Os sindicalistas também se opõem à chamada "Lei Ônibus", pacote de reformas que inclui privatizações, mudanças econômicas e contratuais. Se aprovado, ele dará ao Executivo diversas faculdades legislativas e criará um "estado de emergência" em vários setores — economia, segurança, defesa e saúde — até 31 de dezembro de 2025, que pode ser prorrogado por até dois anos.
Repressão
O governo disse que não "entende" as razões da greve e fez campanha para desencorajar o comparecimento. Milei prometeu descontar o dia de trabalho dos funcionários federais. O ministro da Justiça, Mariano Cúneo Libarona, ameaçou processar os grevistas. A ministra da Segurança, Patricia Bullrich, criou uma linha para denúncias de trabalhadores que se sintam ameaçados por piquetes.
Segundo analistas, a greve não deve afetar as negociações de Milei no Congresso, porque a oposição peronista, que aderiu aos protestos, não participa das conversas.
— Os opositores que estão negociando com Milei são de partidos ligados ao Juntos pela Mudança — disse Galván, da UCA, em referência à coalizão de Mauricio Macri, que se desfez após a eleição.
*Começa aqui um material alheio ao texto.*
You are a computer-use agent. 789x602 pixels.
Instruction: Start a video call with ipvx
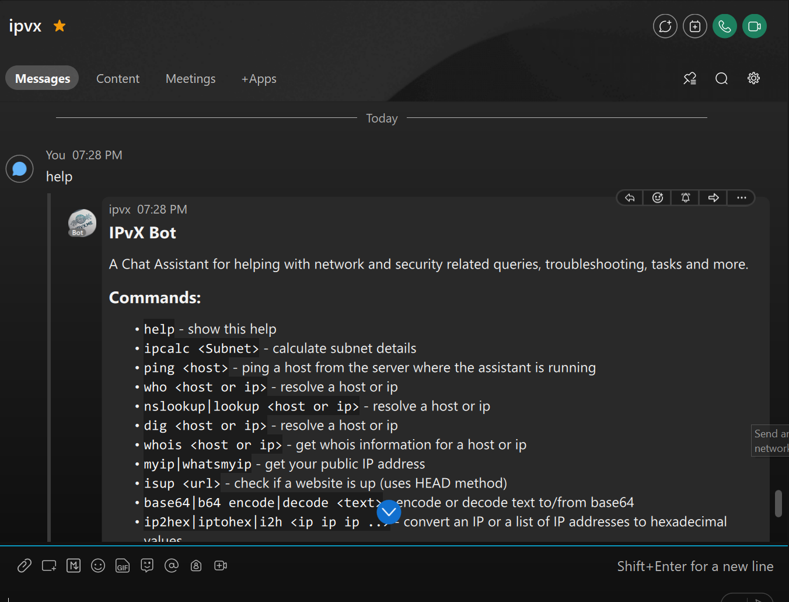pyautogui.click(x=754, y=26)
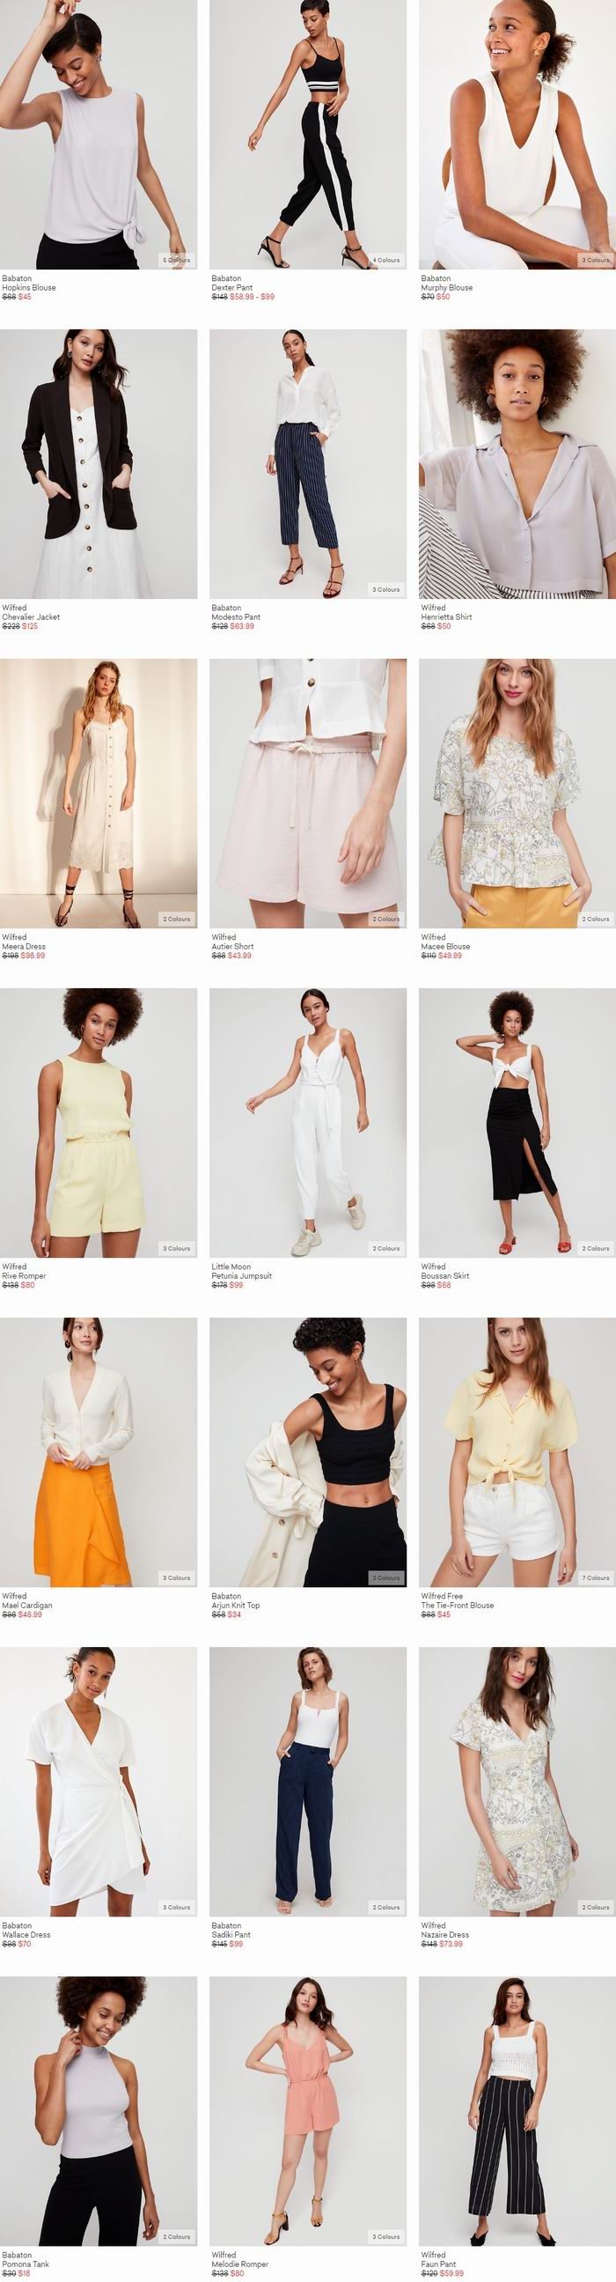View the Rive Romper 3 Colours badge
Screen dimensions: 616x2282
176,1248
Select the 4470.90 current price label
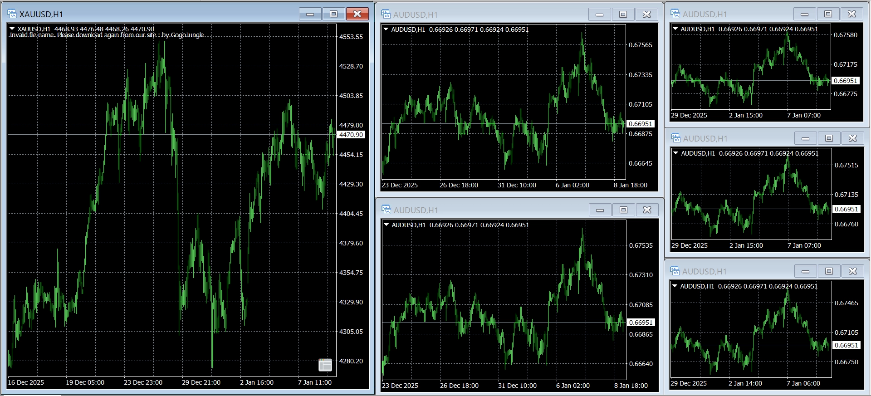This screenshot has width=871, height=396. (x=351, y=135)
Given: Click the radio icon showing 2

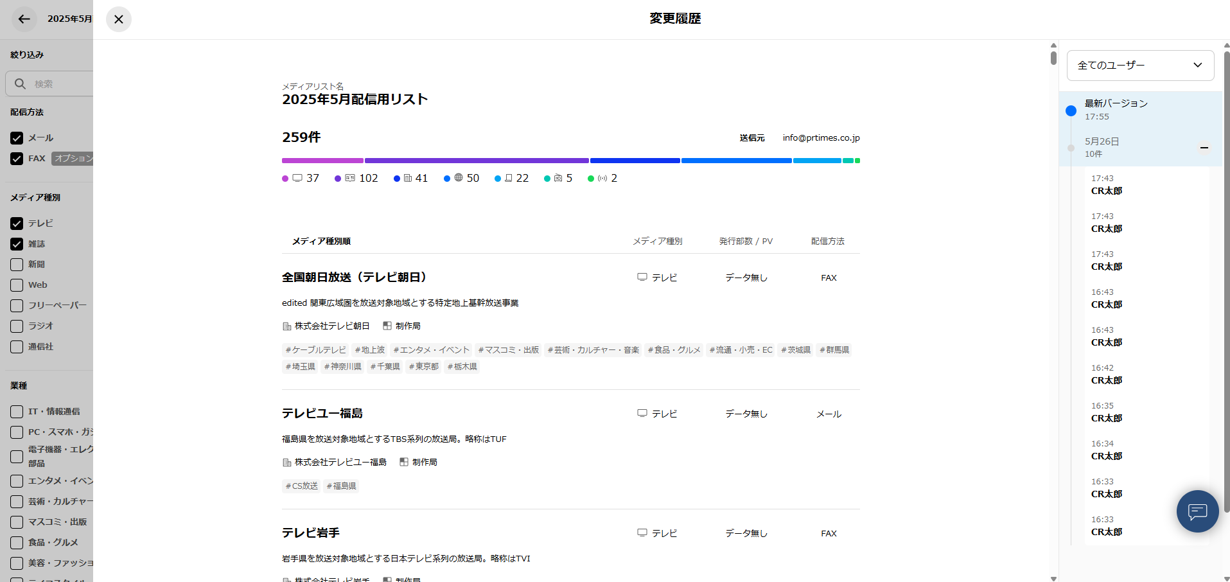Looking at the screenshot, I should (x=602, y=178).
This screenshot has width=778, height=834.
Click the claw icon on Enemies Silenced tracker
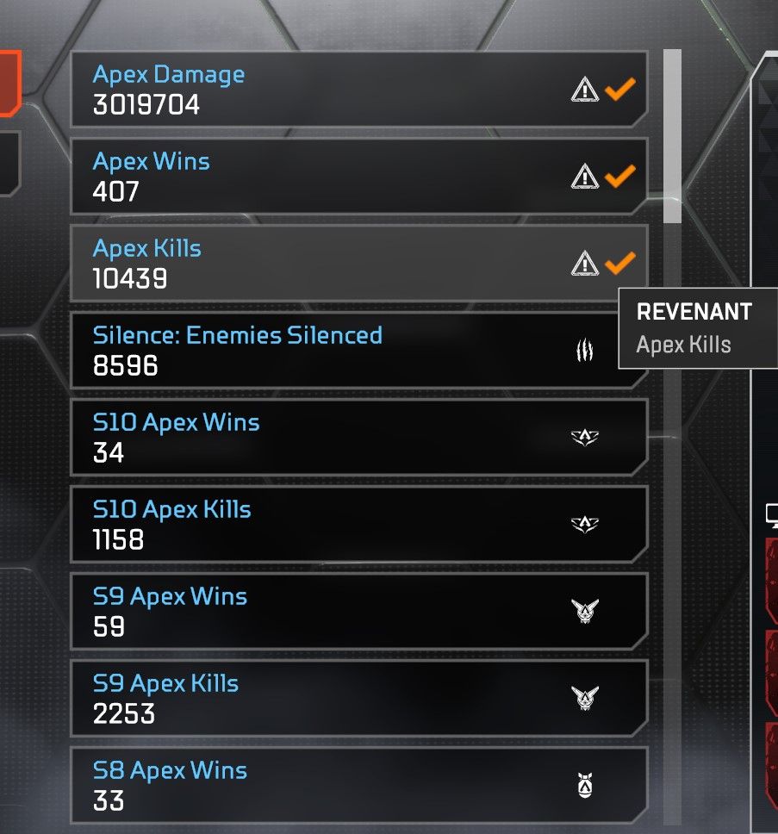[x=584, y=350]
Para reduzir a resistência dos deputados, Milei reenviou, na segunda-feira (22), um projeto reduzido ao Congresso, tirando da lista de privatizações a petrolífera YPF, alterando regras de aposentadorias, exportações e recuando em mudanças no sistema eleitoral.
A pressão de atores, produtores e diretores também fez Milei recuar no corte de verbas para a indústria cinematográfica. O protesto teve apoio do espanhol Pedro Almodóvar, do mexicano Alejandro González Iñárritu e do finlandês Aki Kaurismäki, que assinaram um comunicado em defesa do cinema argentino.